TAREAS DEL EJERCICIO
(1) Según el texto sobre Mario Levrero, ¿qué negocio tenía su madre en Montevideo?
(2) Por favor, repite del texto sobre Mario Levrero el fragmento que arranca con las palabras que contienen "En la década" y se cierra con "acaba engullendo todo.".
------ TEXTO PROPORCIONADO ------
Foto: Eduardo Abel Giménez

El uruguayo Jorge Mario Varlotta Levrero es, en los libros, simplemente Mario Levrero. Inclasificable dentro y fuera de su producción literaria, fue escritor de cuentos y novelista, pero también periodista, editor, crucigramista, fotógrafo, cineasta amateur, y tallerista literario, donde dejó una estela, aunque no una escuela, de escritores formados por él.

Su extensa obra se puede definir como singular y heterogénea. Abarca los más diversos géneros, aunque encasillarlo dentro de esos estrechos corsés, a más que caprichosos, es muy difícil. Los críticos suelen ubicarlo como un heredero de “los raros antirrealistas”, una corriente más bien marginal de escritores uruguayos que en los años '40 del siglo pasado se apartaron del realismo que imperaba desde el siglo XIX, tal vez, aquellos, enmarcados en una especie de surrealismo o fantástico psicológico, del cual Felisberto Hernández y Armonía Somers fueron unos de sus referentes.

 

Comenzó su extensa carrera literaria a fines de los '60 con la publicación, en 1968, de un relato, Gelatina. Aunque en verdad escribía desde que era adolescente, edad en que quizás su pasión por la literatura y los libros la haya heredado de su madre, Nilda Reneé, quien tenía una librería de libros usados en su Montevideo natal.

En la década siguiente publica la que se denomina su Trilogía involuntaria, que la componen las novelas, que pueden leerse en forma independiente, La ciudad (1970), El lugar (1980) y París (1982) y, a modo de resumen, podemos destacar que la obra levreniana puede dividirse en dos etapas. Una primera emparentada con lo absurdo, y por qué no con lo fantástico, desde Gelatina (1968) hasta El portero y el otro (1992); y una segunda etapa más cercana a una auto ficción, a la literatura del yo.

En la Trilogía involuntaria nos vamos a encontrar, según el mismo autor, con obras que comparten una cierta unidad temática e incluso topológica. Así, sin atenerse a un plan inicial, sumerge al lector en espacios, lugares o ciudades sometidos a extrañas reglas de juego donde la geometría se rompe y una sensación de asfixia o claustrofobia acaba engullendo todo.

 

Sin temor a exagerar, La ciudad, que según comentarios del mismo autor fue escrita en poco más de una semana, en 1966, pero que le demandó cuanto menos tres años la tarea de corrección, está a la altura de novelas de la talla de Ciudad infernal (1968), de los hermanos Strugastky, o de Paul Auster con El país de las últimas cosas (1987), ambas con puntos de contacto y en la misma temática.

La historia comienza in media res cuando un hombre, sin nombre, acaba de alquilar una casa, sin mayores precisiones geográficas, que se mantuvo durante mucho tiempo cerrada y sale en busca de un almacén que cree se encuentra cerca. Pese al aguacero que cae y los pies que se le mojan decide continuar con su marcha incierta por calles que lo llevan hasta una ruta.
------ DATOS PROPORCIONADOS ------
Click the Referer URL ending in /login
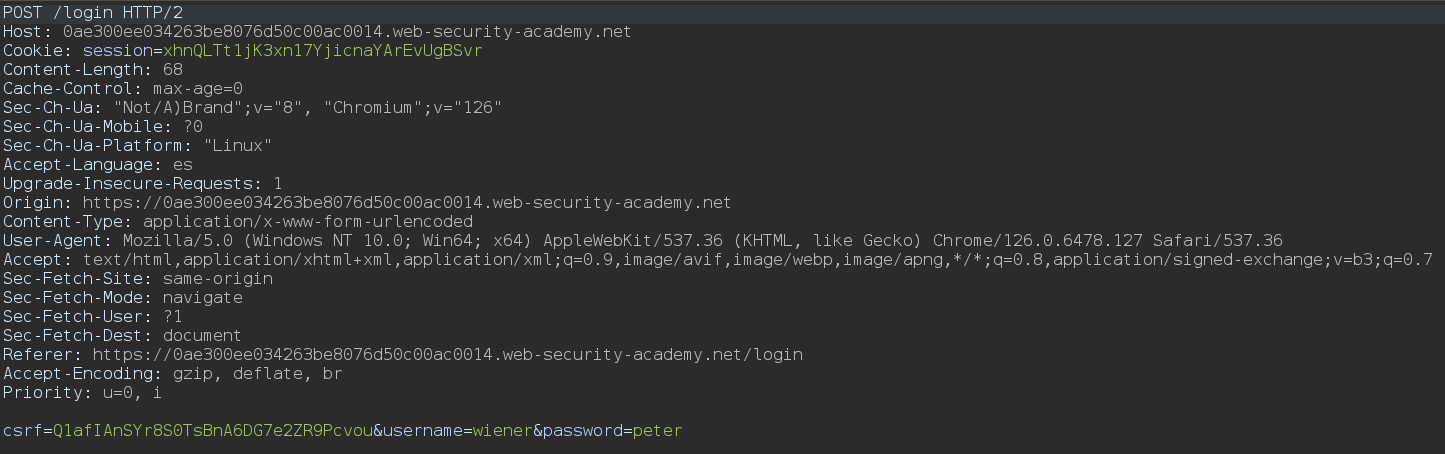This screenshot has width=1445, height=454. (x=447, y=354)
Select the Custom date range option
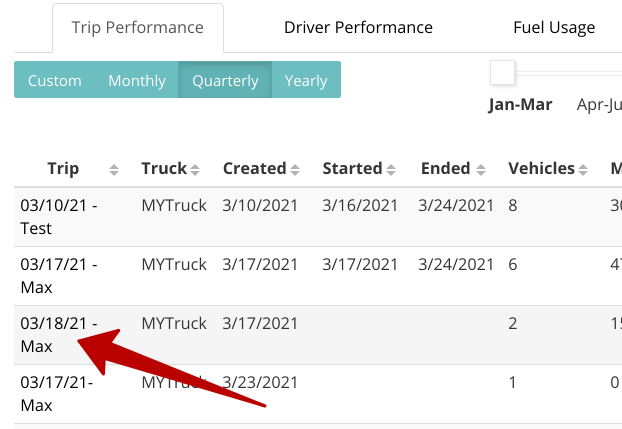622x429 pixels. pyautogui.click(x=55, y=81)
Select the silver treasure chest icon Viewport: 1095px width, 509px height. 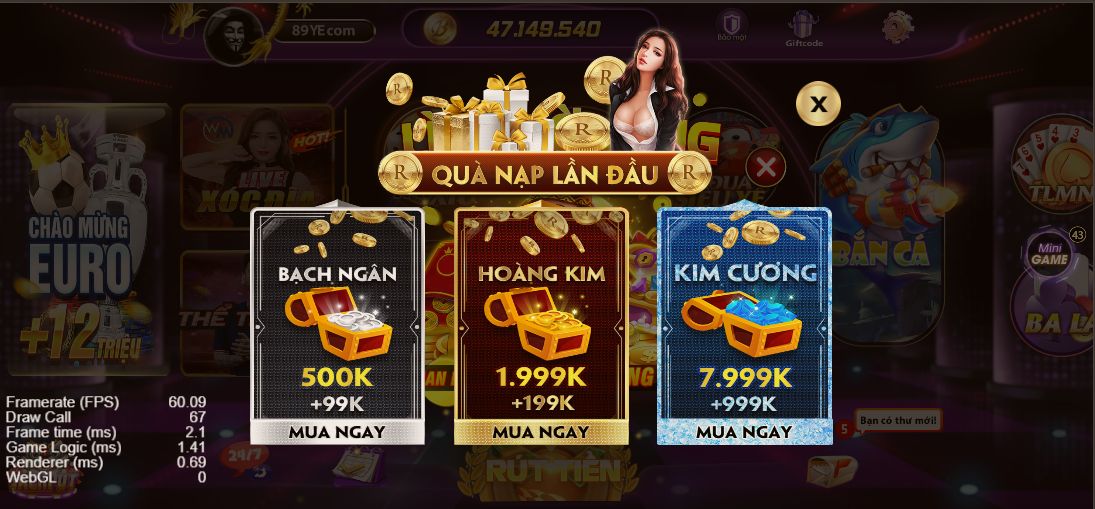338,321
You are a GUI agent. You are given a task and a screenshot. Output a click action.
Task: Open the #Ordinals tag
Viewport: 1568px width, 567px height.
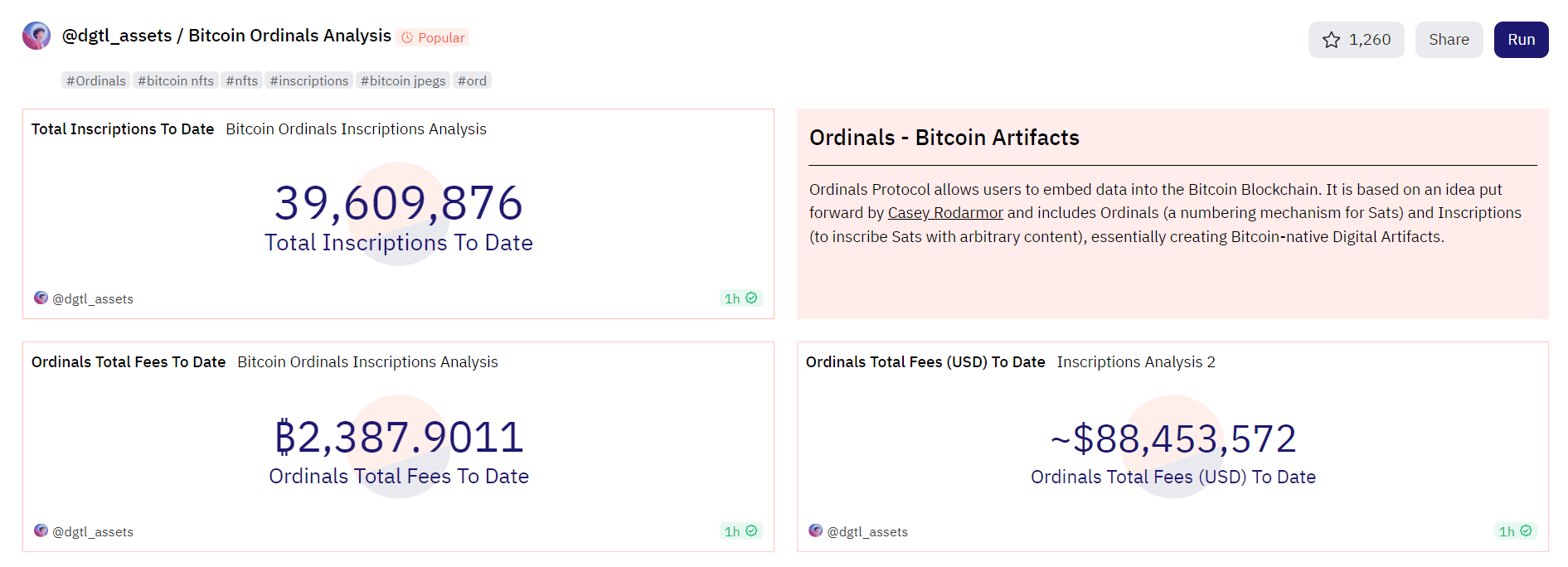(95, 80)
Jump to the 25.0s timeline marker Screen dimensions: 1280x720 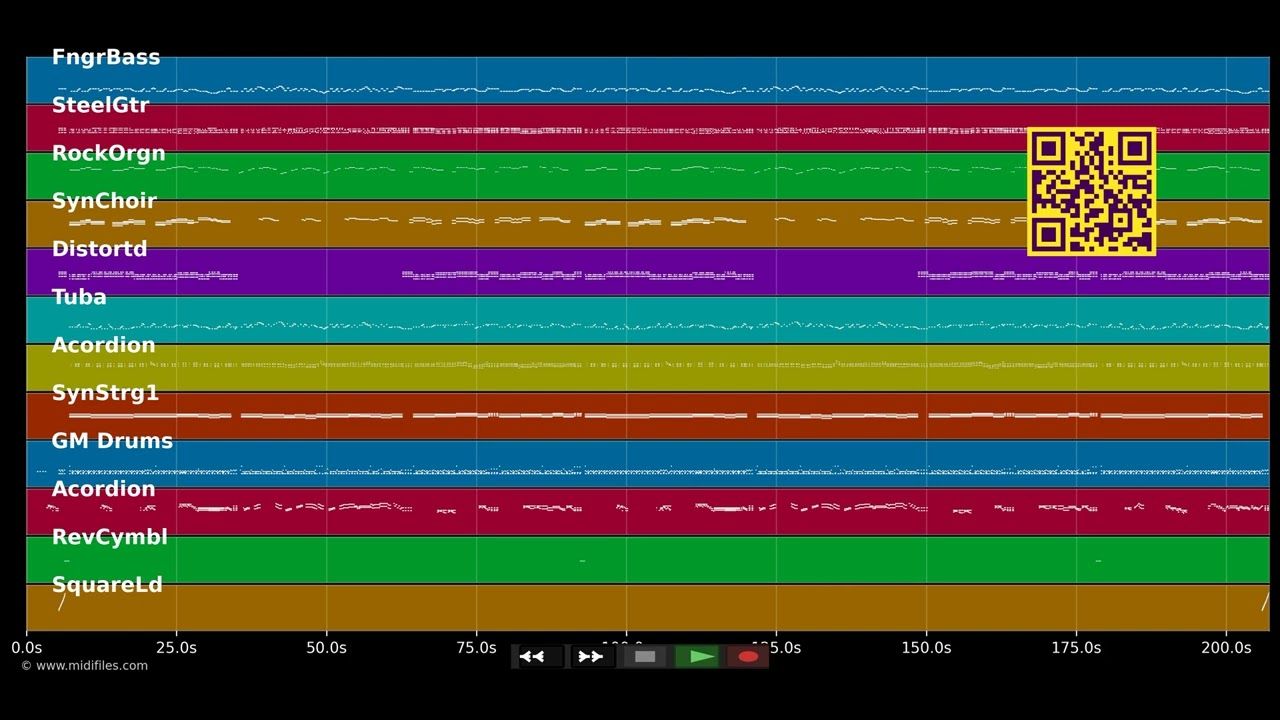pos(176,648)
------
RESPUESTAS CORRECTAS
(1) Una librería de libros usados.

(2)
En la década siguiente publica la que se denomina su Trilogía involuntaria, que la componen las novelas, que pueden leerse en forma independiente, La ciudad (1970), El lugar (1980) y París (1982) y, a modo de resumen, podemos destacar que la obra levreniana puede dividirse en dos etapas. Una primera emparentada con lo absurdo, y por qué no con lo fantástico, desde Gelatina (1968) hasta El portero y el otro (1992); y una segunda etapa más cercana a una auto ficción, a la literatura del yo.

En la Trilogía involuntaria nos vamos a encontrar, según el mismo autor, con obras que comparten una cierta unidad temática e incluso topológica. Así, sin atenerse a un plan inicial, sumerge al lector en espacios, lugares o ciudades sometidos a extrañas reglas de juego donde la geometría se rompe y una sensación de asfixia o claustrofobia acaba engullendo todo.